## ASSIGNMENT:
Your task is to filter the data below down to the lines holding "computer".

## TASK DATA:
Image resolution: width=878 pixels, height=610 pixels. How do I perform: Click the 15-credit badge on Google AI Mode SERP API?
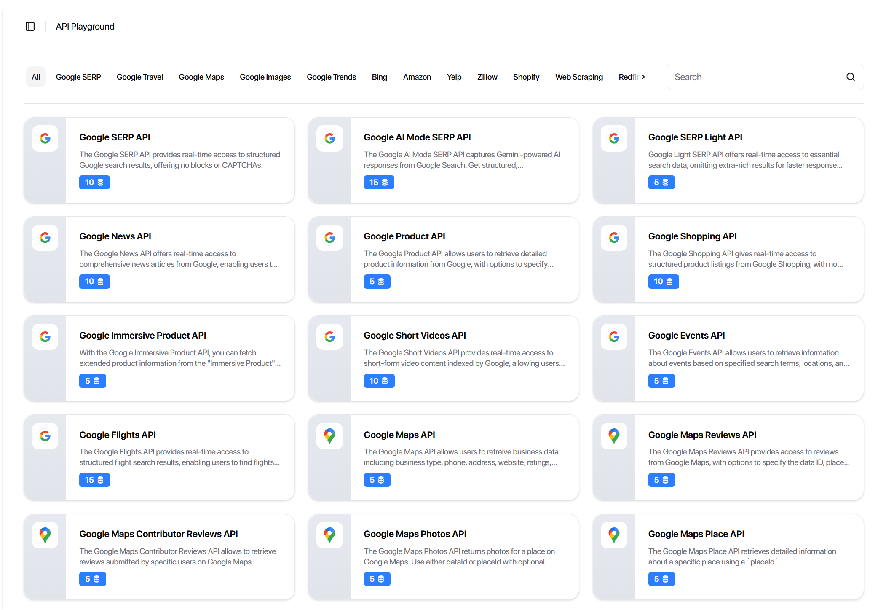[x=379, y=182]
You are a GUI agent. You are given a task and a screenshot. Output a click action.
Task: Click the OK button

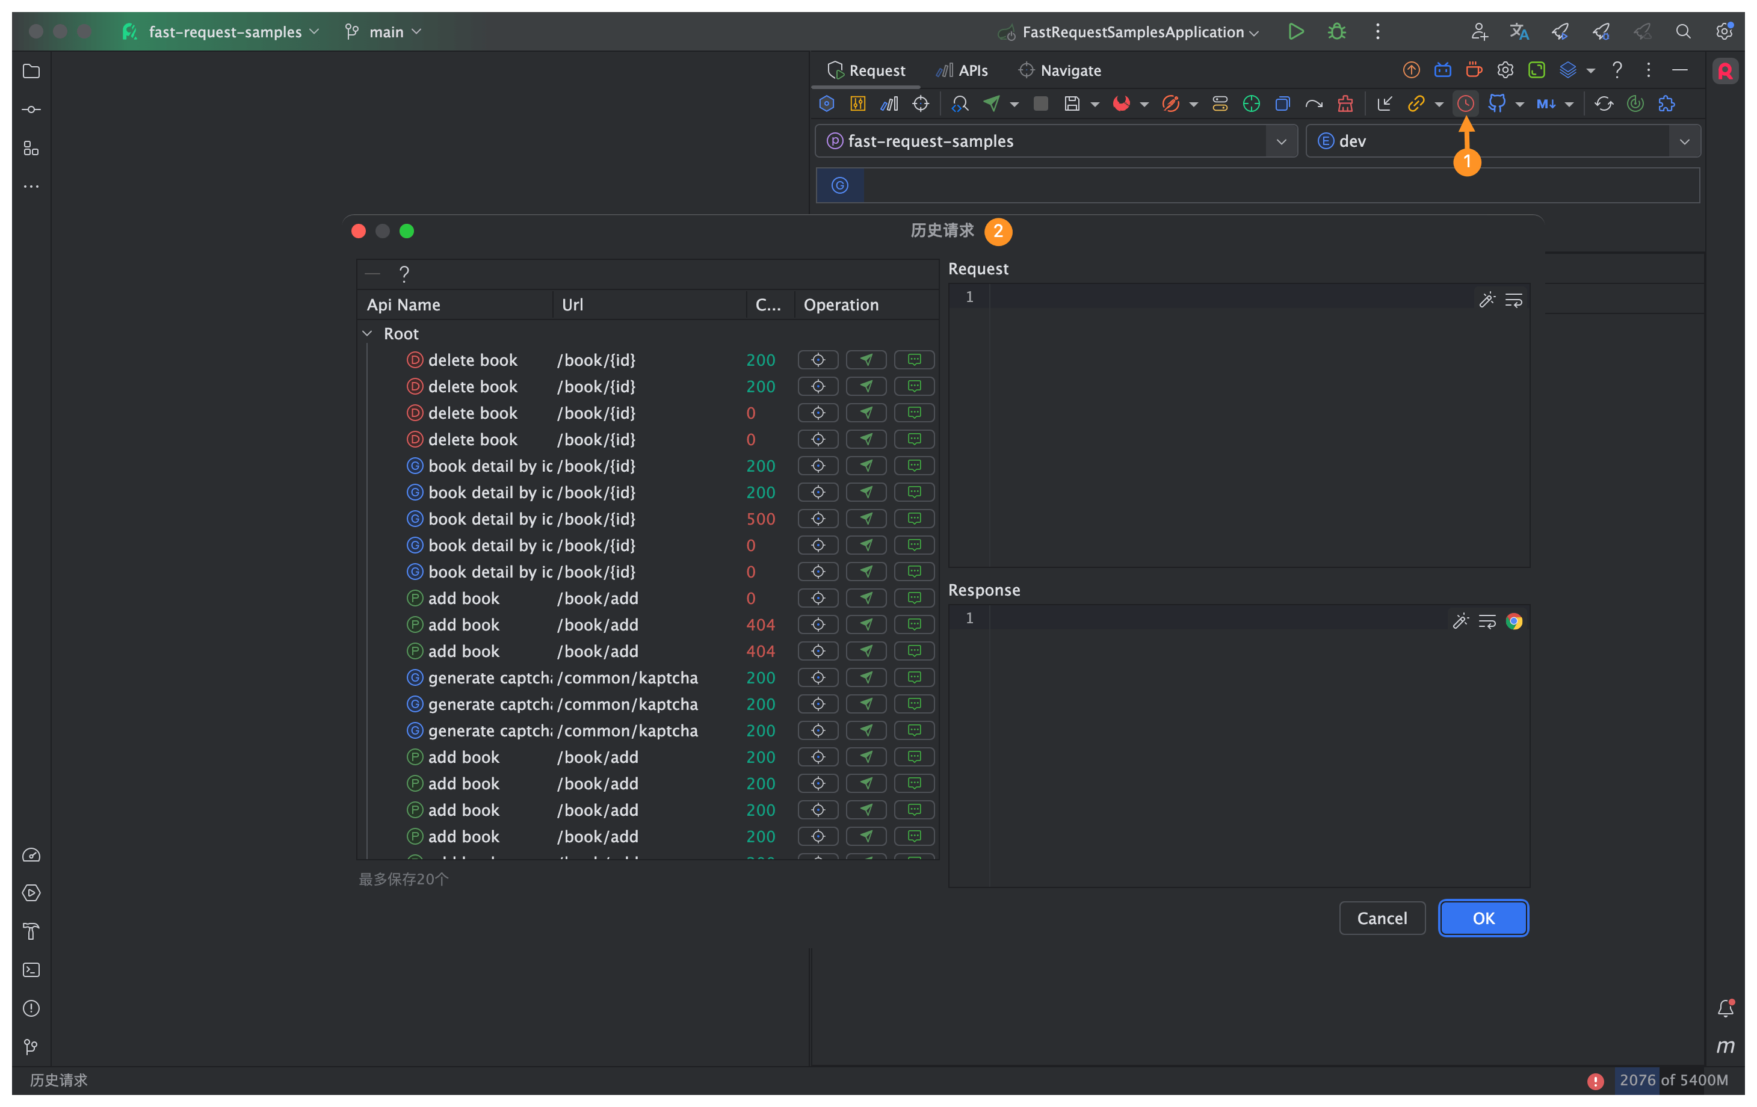[1483, 918]
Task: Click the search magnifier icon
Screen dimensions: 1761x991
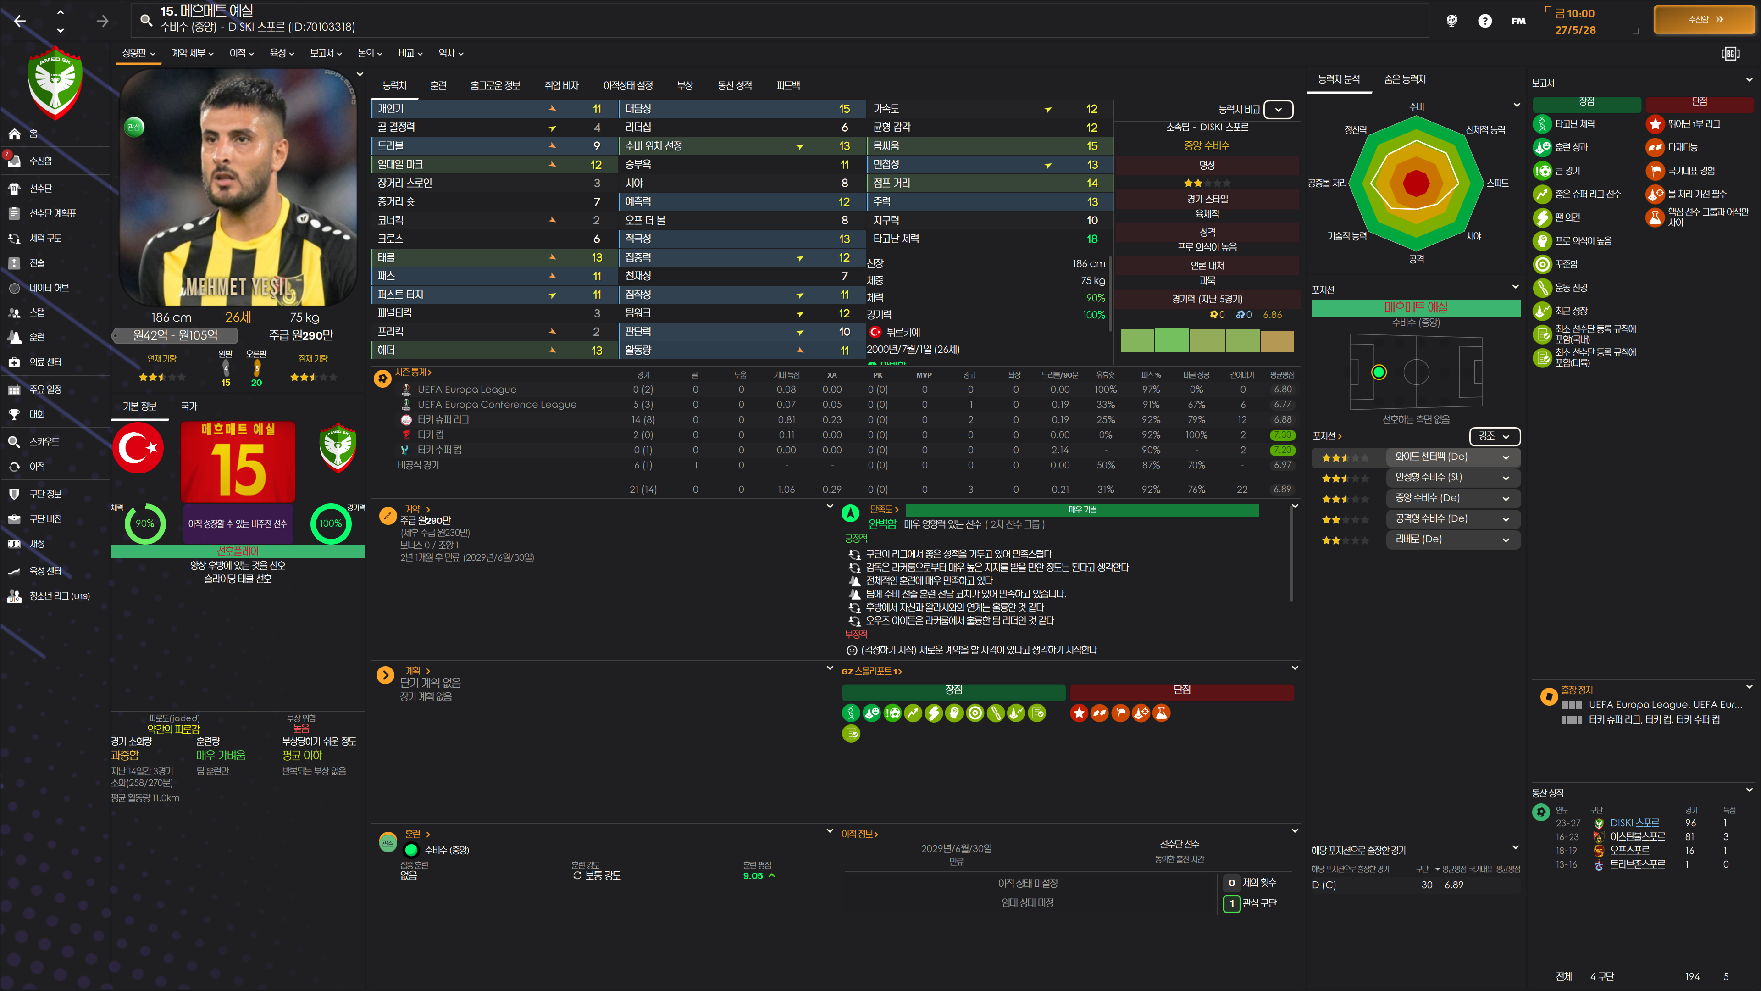Action: (x=146, y=20)
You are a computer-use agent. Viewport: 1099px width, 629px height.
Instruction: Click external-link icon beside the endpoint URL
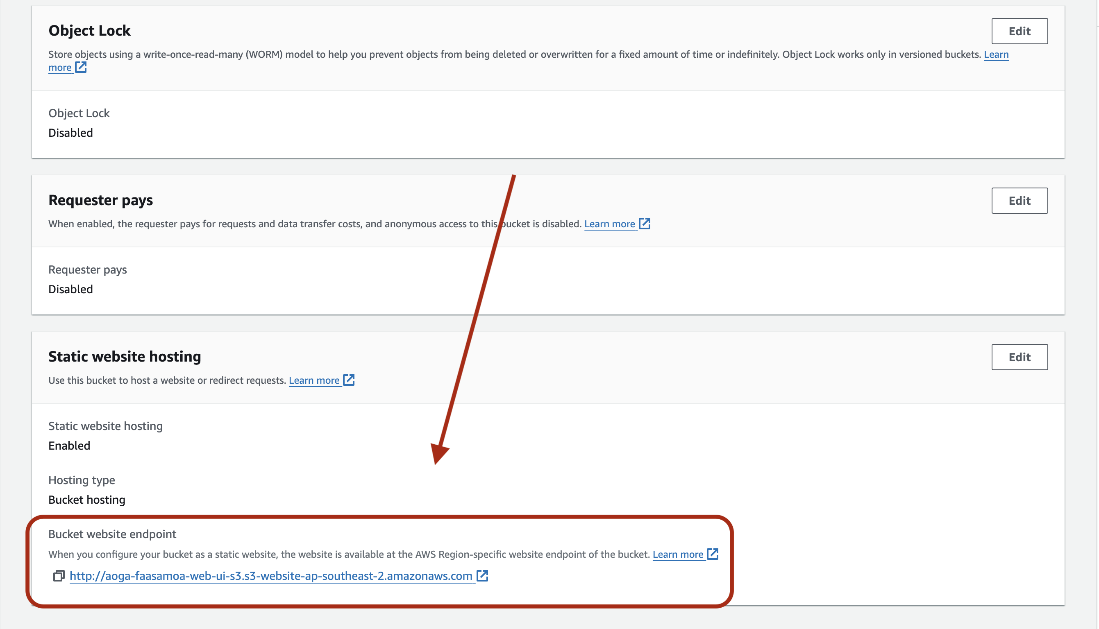(x=482, y=575)
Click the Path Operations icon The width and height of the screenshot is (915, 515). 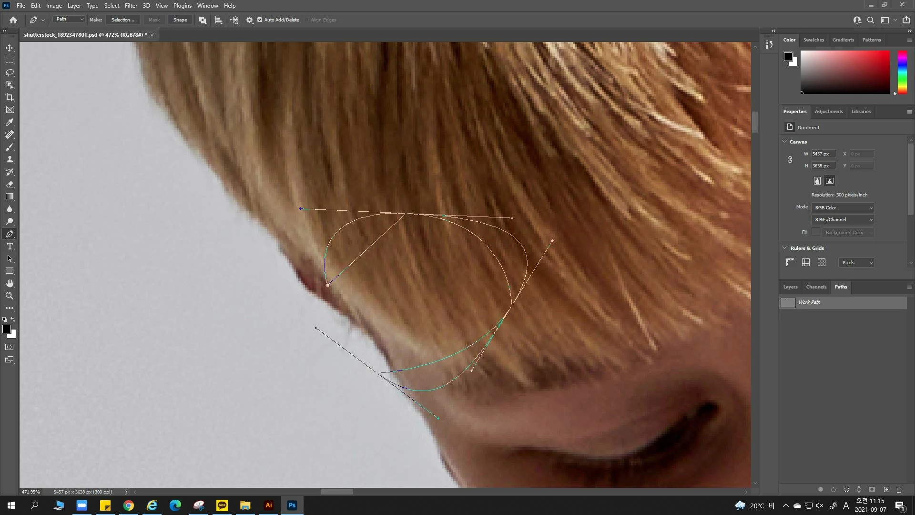point(203,20)
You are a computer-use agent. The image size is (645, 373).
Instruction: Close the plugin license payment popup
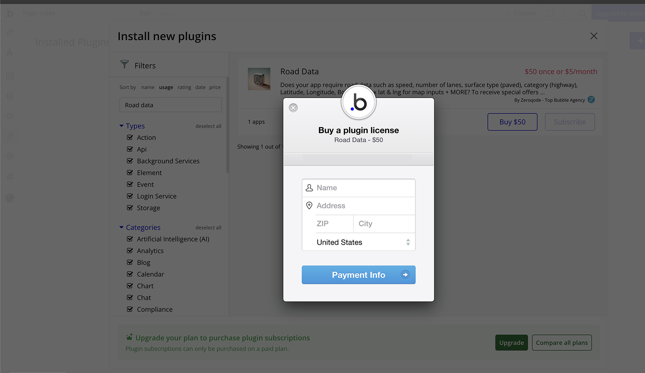(x=293, y=108)
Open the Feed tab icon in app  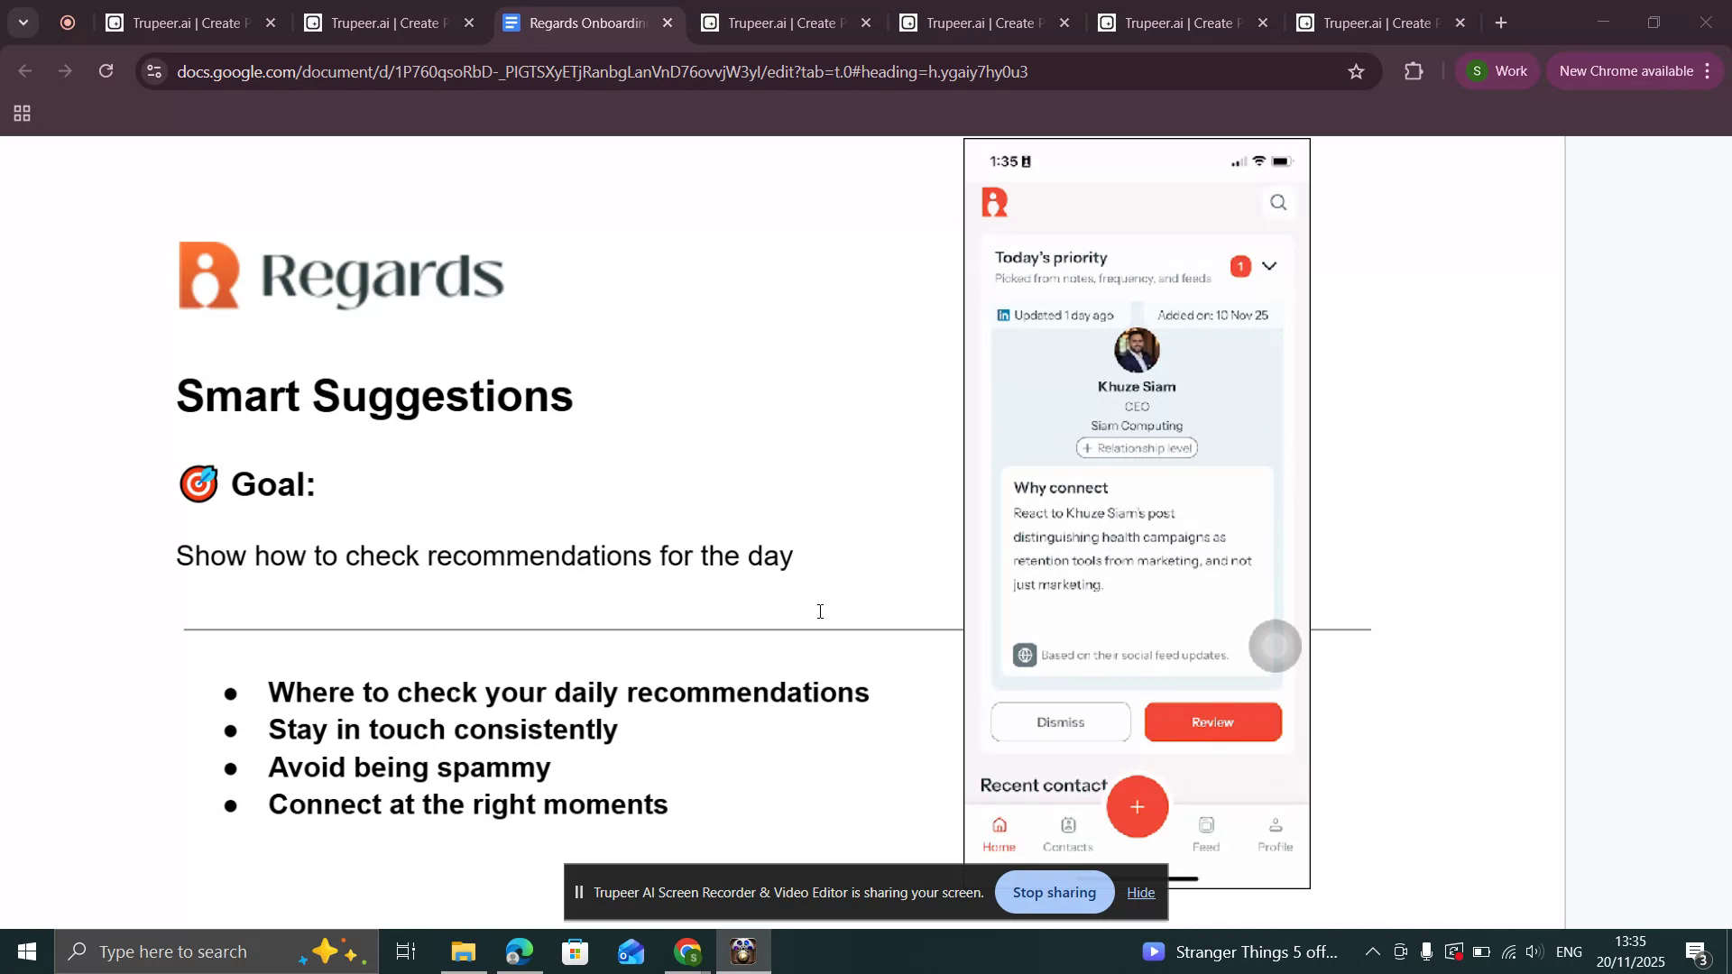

## WORKED SOLUTION:
You are a computer-use agent. Viewport: 1099px width, 629px height.
You are a computer-use agent. The image size is (645, 373).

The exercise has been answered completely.